FARMINGTON — The number of Navajo communities under a health advisory notice for high risk of COVID-19 transmission decreased to 30 this week, a decline of eight from last week.

The Navajo Department of Health placed the communities on notice based on confirmed cases from Dec. 10 to Dec. 23.

Hogback, Nenahnezad, Sanostee, Shiprock and Two Grey Hills are some of the local communities on the notice.

Other communities in New Mexico are Breadsprings, Casamero Lake, Chichiltah, Crownpoint, Pinedale, Rock Springs, Thoreau and Tohatchi.

Those in Arizona or in Utah are Cameron, Chinle, Ganado, Indian Wells, Jeddito, Kaibeto, Kayenta, Leupp, Low Mountain, Many Farms, Piñon, Red Mesa, St. Michaels, Tachee-Blue Gap, Tsaile-Wheatfields, Tselani-Cottonwood and Tuba City.

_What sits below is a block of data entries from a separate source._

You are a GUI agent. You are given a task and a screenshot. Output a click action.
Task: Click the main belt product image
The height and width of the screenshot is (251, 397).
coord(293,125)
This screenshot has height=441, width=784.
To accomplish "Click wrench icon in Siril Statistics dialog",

"Previously, there were 38. Though we did go down by eight this time around, so it's a good sign too," Del Yazzie, epidemiologist with the Navajo Epidemiology Center, said on Dec. 28 during the weekly update about COVID-19 by officials and health experts.

Navajo Nation

A chapter can remain under advisory until risk and cases decline, according to the health department.

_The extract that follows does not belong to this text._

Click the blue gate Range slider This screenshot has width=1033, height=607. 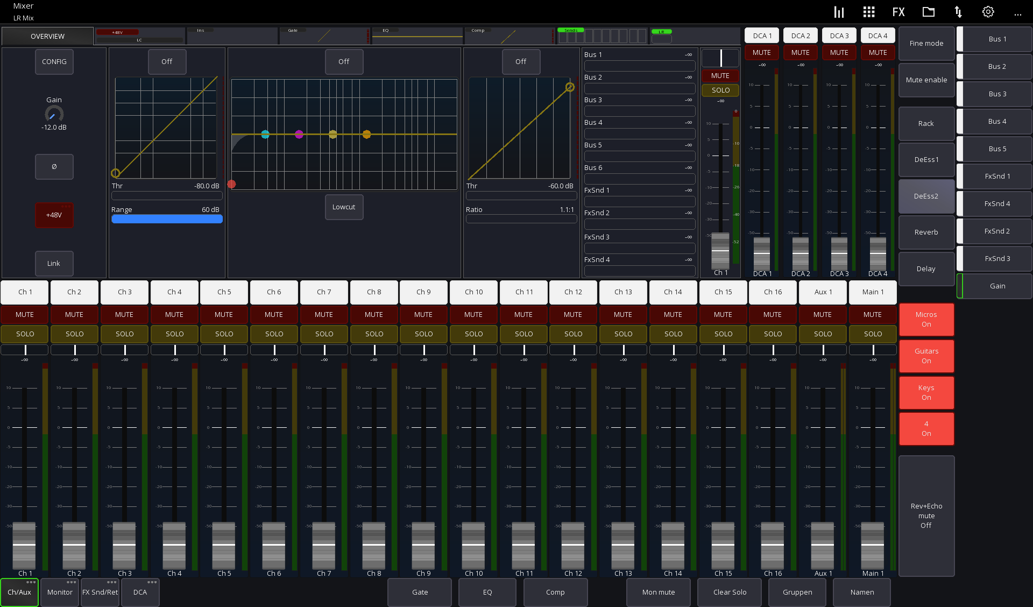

Health experts explained that the Navajo Nation does not have any confirmed cases of the Omicron variant, which is more contagious than previous strains of COVID-19.

Dr. Amanda Burrage, pediatrician with Tuba City Regional Health Care Corporation in Arizona, is among the health experts who have been helping with the tribe's response to the pandemic.

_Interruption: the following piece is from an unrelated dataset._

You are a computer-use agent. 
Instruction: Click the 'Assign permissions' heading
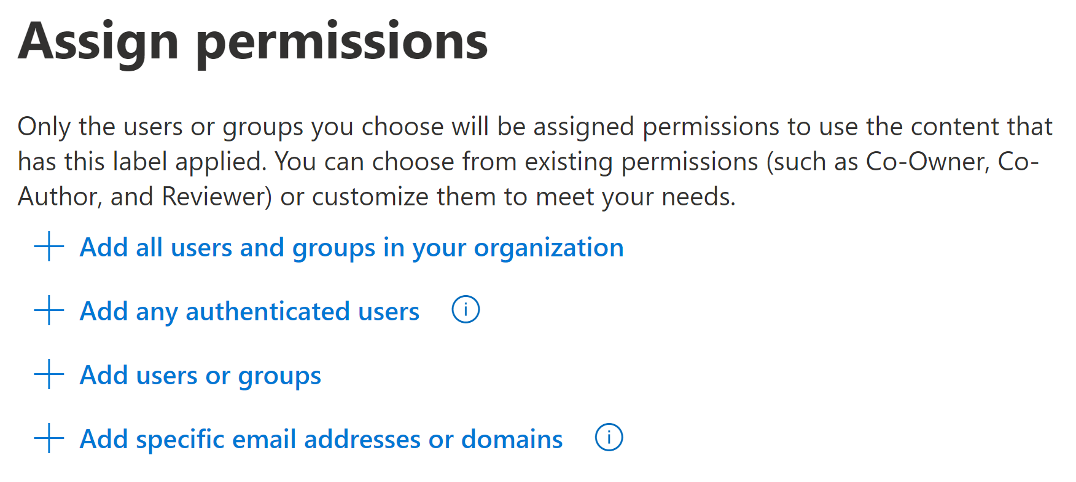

Burrage said local hospitals have seen an increase in new cases since the end of last week, but the hope is that with more people vaccinated, severe illness and hospitalizations will be less than during past surges.

The first cases of COVID-19 were reported in late December 2019 in Wuhan, China.

With the pandemic entering a third year, Burrage said that prevention measures remain the same with wearing face masks, maintaining distance when around others and undergo testing if you are exposed to COVID-19 or develop symptoms.

Masks remain important because COVID-19 is transmitted by aerials and droplets sent by particles through the air, Burrage said.

"Masking is really the best way to protect yourself," she said. "I think what’s important to emphasize is well-fitted masks at this point. Make sure that your mask that you're wearing fits well over your nose and mouth."

She added that the federal Centers for Disease Control and Prevention recommends double masking.

One way to achieve this is wearing a surgical mask underneath a cloth mask, she explained.

Health experts also recommended getting fully vaccinated and receiving booster shots when eligible.